The 25 categories were designed to capture the emotional and discursive register of immigration-related public commentary. Categories are grouped by polarity.

Ambiguous polarity

Identity Struggle
Comments reflecting confusion or conflict around cultural identity.
Mixed/Conflicted
Ambivalence or coexisting positive and negative tones.
Relief
Sense of escape or safety after hardship in home country.
Sarcasm/Irony
Masked criticism or humor with emotional complexity.

Negative polarity

Alienation
Feeling of being excluded, marginalized, or unwanted.
Disillusionment
Loss of faith or idealism, especially after arrival.
Economic Anxiety
Worries about cost of living, housing, or job market.
Fear
Expressions of anxiety or concern.
Frustration with System
Disappointment or anger at immigration processes, bureaucracy, or delays.
Homesickness
Expressions of longing for home country, family, or familiar culture.
Indignation
Moral outrage or ethical disapproval.
Policy Critique
Critical reflection on immigration laws or political decisions.
Racism Experienced
Describing or denouncing racial discrimination.
Resentment
Frustration, bitterness, or feelings of injustice.
Xenophobia or Prejudice
Negative attitudes toward immigrants or minority groups.

Positive polarity

Admiration for Canada
Expressions of praise or admiration for Canadian values, people, or policies.
Belonging
Feeling of community, acceptance, or inclusion.
Civic Optimism
Positive outlook on participating in democracy or civil life.
Empathy
Supportive, understanding, or compassionate sentiment.
Gratitude
Expressions of thankfulness, relief, or appreciation.
Hope
Aspirational or forward-looking optimism.
Hope for Children
Optimism centered on better futures for one's children.
Job Satisfaction
Positive reflections on career opportunities or working conditions.
Solidarity
Support expressed for others facing similar immigration struggles.
Thankfulness for Safety
Gratitude for peace, asylum, or protection.

5. Citing This Dataset

When citing findings derived from this dashboard in academic work, include the following information:

Canadian Immigration YouTube Analytics Dashboard. Data collected 2013–2026 via YouTube Data API v3. Sentiment classified using LLM-assisted thematic coding (25-category scheme). Live dashboard: https://youtubeanalytics.ca/ [Accessed: ].
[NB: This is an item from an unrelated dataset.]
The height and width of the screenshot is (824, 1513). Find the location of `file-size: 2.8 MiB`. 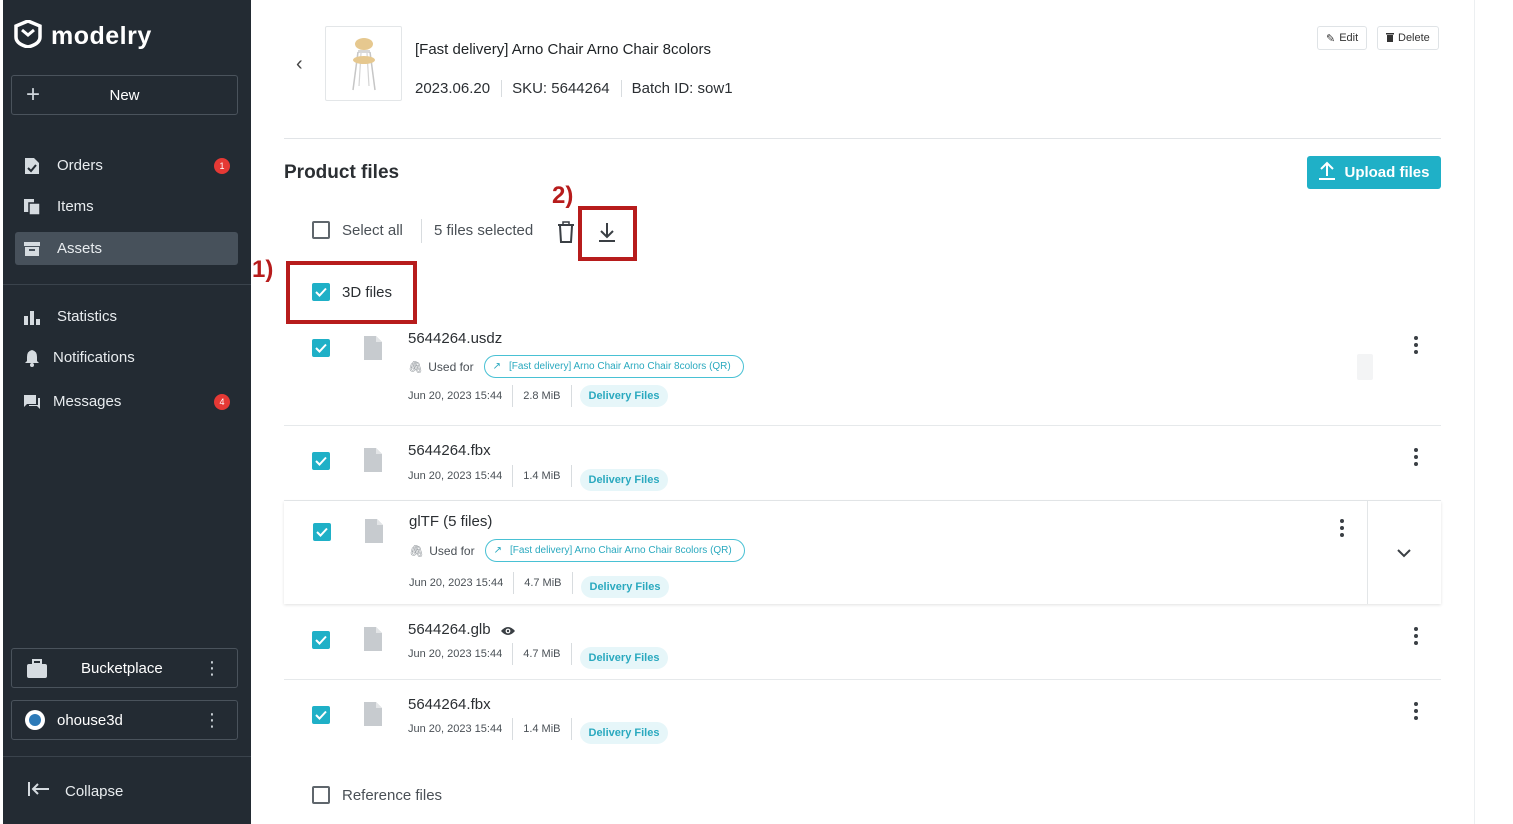

file-size: 2.8 MiB is located at coordinates (542, 396).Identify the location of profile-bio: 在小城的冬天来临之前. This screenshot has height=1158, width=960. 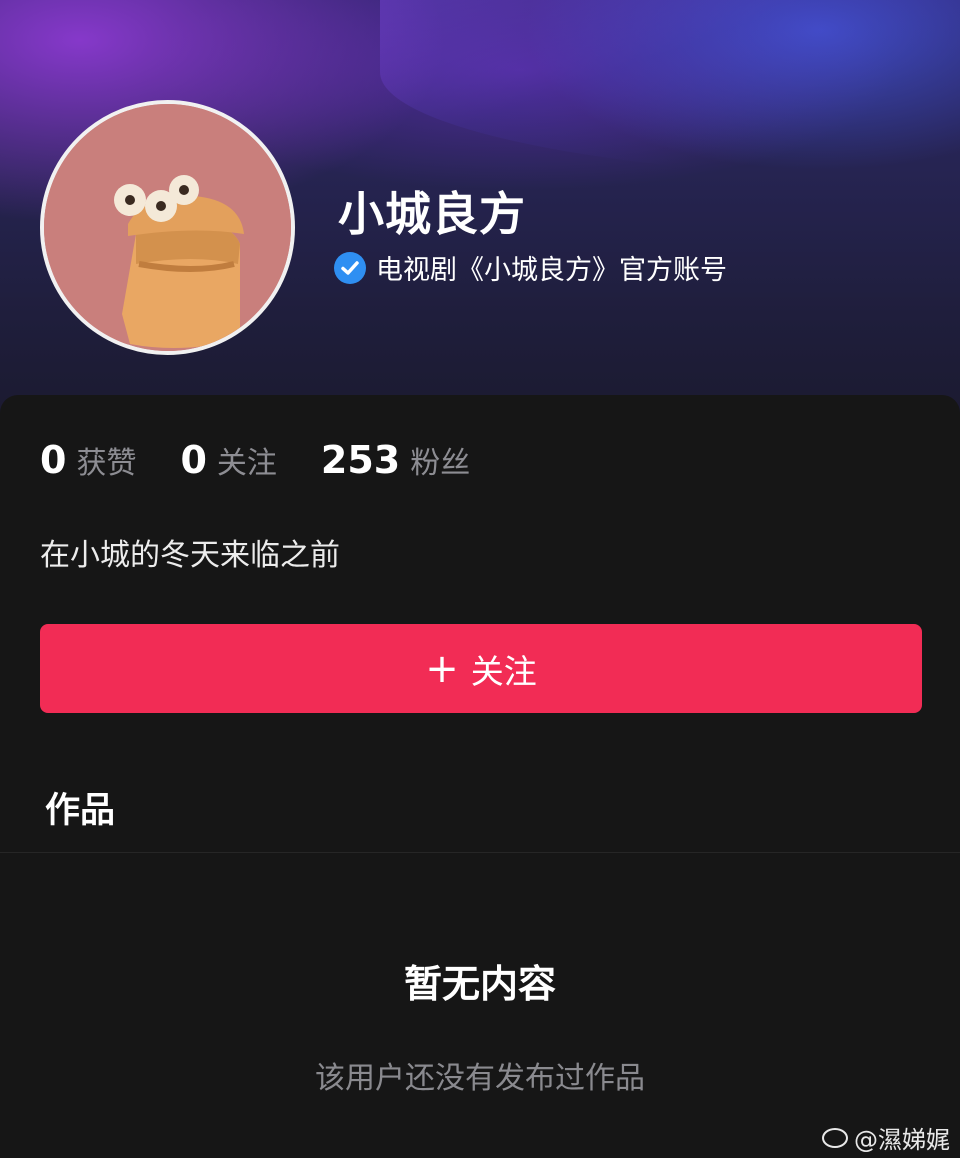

Note: as an evolving live database, row counts and sentiment distributions will change as new data is ingested. Record the access date and relevant counts (visible on the Overview page) when citing specific statistics.

6. Known Limitations

  • Purposive sample: Channels and videos were chosen via keyword search and channel expansion — this is not a random sample of YouTube content.
  • Geo NLP noise: Place-name extraction uses NLP entity recognition which produces false positives (e.g., "Quran", "West", "Danielle" appear as city entities). Geographic data should be used indicatively, not as precise counts.
  • LLM classification reliability: Category assignments were generated at scale without human validation. Treat as exploratory.
  • comment_llm_labels is empty: The richer per-comment LLM label table (with identity_frame, migration_stage, stance, toxicity) has not yet been populated. These fields are reserved for a future classification run.
  • Platform bias: YouTube comment sections attract particular demographics and discourse styles. Comments are not representative of the general Canadian public.
  • Missing subscriber/view counts: The channels table does not currently store subscriber counts or channel-level view counts — only comment-derived metrics are available.
  • ETL errors: Recent ingestion runs (March 2026) have returned errors. Check the Django Admin ETL log for current pipeline status.